■ **Provided records**:
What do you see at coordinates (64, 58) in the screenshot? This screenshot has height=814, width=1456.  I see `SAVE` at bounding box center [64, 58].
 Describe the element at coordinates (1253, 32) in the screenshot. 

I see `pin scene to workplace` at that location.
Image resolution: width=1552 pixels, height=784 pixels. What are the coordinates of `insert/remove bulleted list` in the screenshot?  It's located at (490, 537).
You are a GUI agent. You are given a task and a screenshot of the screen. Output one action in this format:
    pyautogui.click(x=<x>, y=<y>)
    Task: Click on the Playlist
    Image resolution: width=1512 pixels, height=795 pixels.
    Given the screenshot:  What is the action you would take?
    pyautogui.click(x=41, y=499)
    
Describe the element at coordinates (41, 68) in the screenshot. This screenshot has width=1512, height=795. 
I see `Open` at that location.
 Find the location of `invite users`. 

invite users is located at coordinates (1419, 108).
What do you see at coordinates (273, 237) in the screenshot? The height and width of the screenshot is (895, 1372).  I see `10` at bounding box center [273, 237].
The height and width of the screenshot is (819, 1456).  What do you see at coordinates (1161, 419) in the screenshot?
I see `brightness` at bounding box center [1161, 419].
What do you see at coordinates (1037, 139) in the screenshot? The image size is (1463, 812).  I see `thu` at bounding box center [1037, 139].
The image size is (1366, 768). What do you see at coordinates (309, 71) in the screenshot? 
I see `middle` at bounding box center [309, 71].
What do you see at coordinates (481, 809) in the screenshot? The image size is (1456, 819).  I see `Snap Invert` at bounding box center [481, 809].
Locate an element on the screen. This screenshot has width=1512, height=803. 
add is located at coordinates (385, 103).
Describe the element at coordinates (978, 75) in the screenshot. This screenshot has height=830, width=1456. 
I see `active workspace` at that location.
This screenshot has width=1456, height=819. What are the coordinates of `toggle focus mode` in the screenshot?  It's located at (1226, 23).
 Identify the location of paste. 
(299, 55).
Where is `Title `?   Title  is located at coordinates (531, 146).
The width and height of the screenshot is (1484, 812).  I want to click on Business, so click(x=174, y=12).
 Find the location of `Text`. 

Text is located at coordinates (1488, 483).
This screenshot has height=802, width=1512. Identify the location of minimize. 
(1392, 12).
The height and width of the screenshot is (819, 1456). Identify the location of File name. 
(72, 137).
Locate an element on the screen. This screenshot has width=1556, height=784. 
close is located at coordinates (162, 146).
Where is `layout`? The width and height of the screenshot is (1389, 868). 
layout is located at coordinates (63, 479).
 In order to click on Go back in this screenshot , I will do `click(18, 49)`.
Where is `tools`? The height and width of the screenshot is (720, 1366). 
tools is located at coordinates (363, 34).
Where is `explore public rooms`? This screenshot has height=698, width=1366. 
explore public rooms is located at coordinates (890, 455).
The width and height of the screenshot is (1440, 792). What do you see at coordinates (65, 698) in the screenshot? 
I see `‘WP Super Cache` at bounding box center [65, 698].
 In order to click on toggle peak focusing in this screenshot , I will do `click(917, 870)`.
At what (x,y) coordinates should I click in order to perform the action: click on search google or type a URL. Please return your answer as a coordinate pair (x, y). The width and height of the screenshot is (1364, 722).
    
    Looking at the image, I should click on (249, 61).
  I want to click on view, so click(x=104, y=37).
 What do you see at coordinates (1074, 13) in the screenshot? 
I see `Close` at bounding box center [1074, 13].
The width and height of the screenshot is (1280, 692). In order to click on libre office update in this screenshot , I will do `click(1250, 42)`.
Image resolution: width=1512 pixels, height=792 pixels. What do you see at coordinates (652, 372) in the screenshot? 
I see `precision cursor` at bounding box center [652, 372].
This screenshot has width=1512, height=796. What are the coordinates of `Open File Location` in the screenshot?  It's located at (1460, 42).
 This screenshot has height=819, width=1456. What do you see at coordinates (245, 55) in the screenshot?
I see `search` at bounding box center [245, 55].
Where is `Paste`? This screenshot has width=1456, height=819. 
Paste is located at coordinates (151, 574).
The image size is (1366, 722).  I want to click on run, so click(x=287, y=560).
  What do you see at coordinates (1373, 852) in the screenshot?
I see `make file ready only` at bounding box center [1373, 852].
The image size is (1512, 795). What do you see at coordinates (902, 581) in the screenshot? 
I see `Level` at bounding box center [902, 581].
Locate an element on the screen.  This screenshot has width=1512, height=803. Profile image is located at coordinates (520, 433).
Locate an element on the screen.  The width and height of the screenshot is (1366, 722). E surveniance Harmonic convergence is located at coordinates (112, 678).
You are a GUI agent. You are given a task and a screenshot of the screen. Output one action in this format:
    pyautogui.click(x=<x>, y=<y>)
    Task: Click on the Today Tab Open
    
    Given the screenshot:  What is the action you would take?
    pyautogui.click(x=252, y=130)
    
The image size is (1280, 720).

■ **Exercise objective**: Write out, exactly, the part of the records that opens with the line containing "Describe the element at coordinates (41, 68)" and closes with the line containing "The width and height of the screenshot is (1484, 812).", both of those lines included.

■ **Output below**:
Describe the element at coordinates (41, 68) in the screenshot. This screenshot has width=1512, height=795. 
I see `Open` at that location.
 Find the location of `invite users`. 

invite users is located at coordinates (1419, 108).
What do you see at coordinates (273, 237) in the screenshot? The height and width of the screenshot is (895, 1372).  I see `10` at bounding box center [273, 237].
The height and width of the screenshot is (819, 1456).  What do you see at coordinates (1161, 419) in the screenshot?
I see `brightness` at bounding box center [1161, 419].
What do you see at coordinates (1037, 139) in the screenshot? The image size is (1463, 812).  I see `thu` at bounding box center [1037, 139].
The image size is (1366, 768). What do you see at coordinates (309, 71) in the screenshot? 
I see `middle` at bounding box center [309, 71].
What do you see at coordinates (481, 809) in the screenshot? The image size is (1456, 819).  I see `Snap Invert` at bounding box center [481, 809].
Locate an element on the screen. This screenshot has width=1512, height=803. 
add is located at coordinates (385, 103).
Describe the element at coordinates (978, 75) in the screenshot. This screenshot has height=830, width=1456. 
I see `active workspace` at that location.
This screenshot has width=1456, height=819. What are the coordinates of `toggle focus mode` in the screenshot?  It's located at (1226, 23).
 Identify the location of paste. 
(299, 55).
Where is `Title `?   Title  is located at coordinates (531, 146).
The width and height of the screenshot is (1484, 812).  I want to click on Business, so click(x=174, y=12).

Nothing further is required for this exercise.